-- Information supplied follows --
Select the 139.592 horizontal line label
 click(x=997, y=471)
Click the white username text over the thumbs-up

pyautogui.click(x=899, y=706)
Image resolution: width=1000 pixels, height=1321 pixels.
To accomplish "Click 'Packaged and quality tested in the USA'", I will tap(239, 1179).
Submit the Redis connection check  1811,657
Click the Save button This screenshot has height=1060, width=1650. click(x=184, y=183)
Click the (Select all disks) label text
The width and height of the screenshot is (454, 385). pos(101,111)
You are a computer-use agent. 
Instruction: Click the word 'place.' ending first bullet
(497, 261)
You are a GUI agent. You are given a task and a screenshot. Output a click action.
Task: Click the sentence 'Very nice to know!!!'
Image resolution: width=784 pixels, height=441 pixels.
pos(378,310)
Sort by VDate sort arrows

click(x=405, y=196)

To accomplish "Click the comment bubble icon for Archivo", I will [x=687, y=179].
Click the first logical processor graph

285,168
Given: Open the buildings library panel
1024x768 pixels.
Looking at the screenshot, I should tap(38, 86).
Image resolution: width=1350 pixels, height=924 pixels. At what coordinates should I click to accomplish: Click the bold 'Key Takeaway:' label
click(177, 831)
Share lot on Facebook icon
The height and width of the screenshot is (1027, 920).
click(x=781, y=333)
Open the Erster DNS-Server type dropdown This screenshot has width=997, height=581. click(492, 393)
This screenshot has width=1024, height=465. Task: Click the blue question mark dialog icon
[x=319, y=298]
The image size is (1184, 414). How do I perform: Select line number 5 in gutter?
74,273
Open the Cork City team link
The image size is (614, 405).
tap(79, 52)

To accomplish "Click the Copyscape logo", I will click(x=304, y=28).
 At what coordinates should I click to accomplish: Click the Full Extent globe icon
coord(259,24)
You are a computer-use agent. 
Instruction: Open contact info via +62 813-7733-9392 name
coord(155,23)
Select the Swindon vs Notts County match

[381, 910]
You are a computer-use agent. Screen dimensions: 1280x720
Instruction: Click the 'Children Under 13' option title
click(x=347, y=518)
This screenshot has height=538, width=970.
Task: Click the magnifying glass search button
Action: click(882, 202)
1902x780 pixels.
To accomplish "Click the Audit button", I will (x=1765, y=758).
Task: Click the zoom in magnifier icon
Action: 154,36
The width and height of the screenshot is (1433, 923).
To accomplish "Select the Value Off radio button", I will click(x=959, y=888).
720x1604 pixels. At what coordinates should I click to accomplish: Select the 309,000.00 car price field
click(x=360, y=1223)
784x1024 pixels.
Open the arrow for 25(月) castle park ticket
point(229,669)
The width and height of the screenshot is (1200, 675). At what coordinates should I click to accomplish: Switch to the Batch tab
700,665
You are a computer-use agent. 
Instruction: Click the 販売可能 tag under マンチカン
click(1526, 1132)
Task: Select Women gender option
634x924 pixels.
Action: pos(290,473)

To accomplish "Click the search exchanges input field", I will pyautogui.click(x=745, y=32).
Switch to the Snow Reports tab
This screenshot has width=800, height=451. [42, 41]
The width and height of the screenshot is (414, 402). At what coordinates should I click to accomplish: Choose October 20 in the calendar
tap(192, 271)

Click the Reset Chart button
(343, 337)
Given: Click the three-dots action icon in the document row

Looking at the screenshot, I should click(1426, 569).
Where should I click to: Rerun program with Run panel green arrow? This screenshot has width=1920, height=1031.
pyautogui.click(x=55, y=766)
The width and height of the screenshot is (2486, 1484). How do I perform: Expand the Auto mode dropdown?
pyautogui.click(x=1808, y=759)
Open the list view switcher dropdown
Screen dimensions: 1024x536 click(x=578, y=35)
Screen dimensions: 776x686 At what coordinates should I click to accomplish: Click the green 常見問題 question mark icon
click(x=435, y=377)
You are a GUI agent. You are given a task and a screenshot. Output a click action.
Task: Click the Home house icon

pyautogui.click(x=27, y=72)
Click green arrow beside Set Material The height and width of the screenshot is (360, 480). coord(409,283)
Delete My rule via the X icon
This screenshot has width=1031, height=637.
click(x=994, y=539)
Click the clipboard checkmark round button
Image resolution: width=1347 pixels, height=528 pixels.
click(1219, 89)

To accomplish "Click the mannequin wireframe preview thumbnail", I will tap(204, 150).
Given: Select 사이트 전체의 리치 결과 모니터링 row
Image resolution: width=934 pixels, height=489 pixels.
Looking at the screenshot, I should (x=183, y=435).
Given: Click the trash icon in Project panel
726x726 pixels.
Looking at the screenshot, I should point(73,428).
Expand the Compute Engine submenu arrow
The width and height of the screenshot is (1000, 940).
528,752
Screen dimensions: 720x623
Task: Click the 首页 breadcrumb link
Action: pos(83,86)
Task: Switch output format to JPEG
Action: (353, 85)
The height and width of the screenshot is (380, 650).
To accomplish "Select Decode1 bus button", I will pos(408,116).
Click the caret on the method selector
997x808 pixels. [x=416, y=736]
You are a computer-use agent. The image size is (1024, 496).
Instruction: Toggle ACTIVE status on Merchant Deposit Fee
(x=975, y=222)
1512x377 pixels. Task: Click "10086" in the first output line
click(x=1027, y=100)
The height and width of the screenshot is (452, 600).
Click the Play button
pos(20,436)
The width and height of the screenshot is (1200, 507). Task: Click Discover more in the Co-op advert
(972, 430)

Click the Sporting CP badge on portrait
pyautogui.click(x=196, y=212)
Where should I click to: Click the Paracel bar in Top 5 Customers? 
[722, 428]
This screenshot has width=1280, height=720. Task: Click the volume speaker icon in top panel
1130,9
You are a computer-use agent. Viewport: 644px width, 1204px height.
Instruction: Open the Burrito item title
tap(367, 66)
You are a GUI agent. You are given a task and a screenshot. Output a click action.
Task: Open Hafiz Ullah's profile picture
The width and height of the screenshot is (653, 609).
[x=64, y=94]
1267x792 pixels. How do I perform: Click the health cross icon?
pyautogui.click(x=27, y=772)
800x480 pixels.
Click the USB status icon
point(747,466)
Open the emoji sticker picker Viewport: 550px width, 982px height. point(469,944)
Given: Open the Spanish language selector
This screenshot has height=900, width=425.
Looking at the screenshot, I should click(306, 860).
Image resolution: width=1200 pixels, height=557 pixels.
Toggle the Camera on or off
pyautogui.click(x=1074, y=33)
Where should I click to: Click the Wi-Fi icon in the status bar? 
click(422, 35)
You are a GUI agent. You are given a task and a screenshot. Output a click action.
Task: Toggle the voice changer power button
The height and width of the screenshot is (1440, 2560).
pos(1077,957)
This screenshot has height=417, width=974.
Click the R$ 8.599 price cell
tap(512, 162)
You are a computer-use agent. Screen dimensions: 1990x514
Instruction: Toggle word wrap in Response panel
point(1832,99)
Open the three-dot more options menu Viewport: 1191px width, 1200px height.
-- Information supplied concluded --
Looking at the entries, how many lines contain the string "Viewport"? The answer is that number alone.

Problem solution:
3